According to Ellis, common miscues that convey nervousness are fidgeting and looking at the floor; some people read “dishonesty” if you’re touching your face or not looking at them.
Ellis points out that most people want to be perceived as experts, whether they’re in an interview or speaking to an audience. “I don’t care if you’re scared to death — just don’t show the audience. With practice, speakers can feel more confident and in control.”
Ellis suggests following these five tips to change how the world reads your nonverbal cues:
“When I work with public-speaking students, the first thing I do is videotape them,” Ellis explains. She asks students to speak for 90 seconds, and then watch and critique their performance. “Communication problems exist because you don’t know what you’re doing.

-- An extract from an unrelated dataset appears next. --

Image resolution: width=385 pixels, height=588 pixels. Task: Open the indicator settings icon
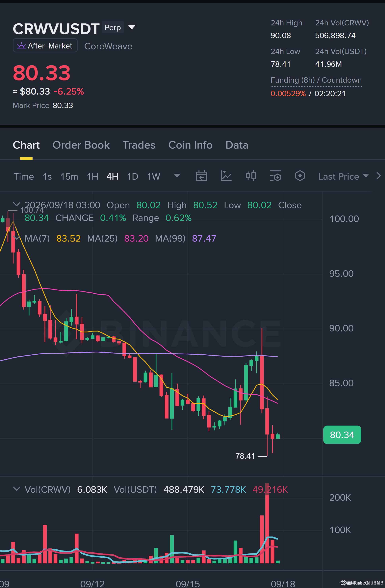pos(275,176)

Knowing is the first step to eliminate unnecessary movements,” she explains.
Start with a routine.
Ellis suggests that, when planning for public speaking, you train yourself to “stand with weight equally on both feet, keep hands at your sides, take a breath, look at the audience, take another breath — and then speak.”
Plan and practice how you move.
“Set up how you place your hands and lean your body,” Ellis explains. “Crossing your arms and leaning away from the audience shows defensiveness, so let your arms and hands move naturally. And lean slightly toward the audience to show confidence and engagement.”
Make eye contact.
“Whether you’re in front of an audience or just one person, you want to look at them as if you’re having a conversation,” Ellis says. “Your voice will take on a much more relaxed, natural tone, which conveys confidence.”
Break down barriers.
Standing behind something or crossing your arms, hands and legs creates a barrier between you and your audience. “The goal,” Ellis explains, “is to engage your audience.”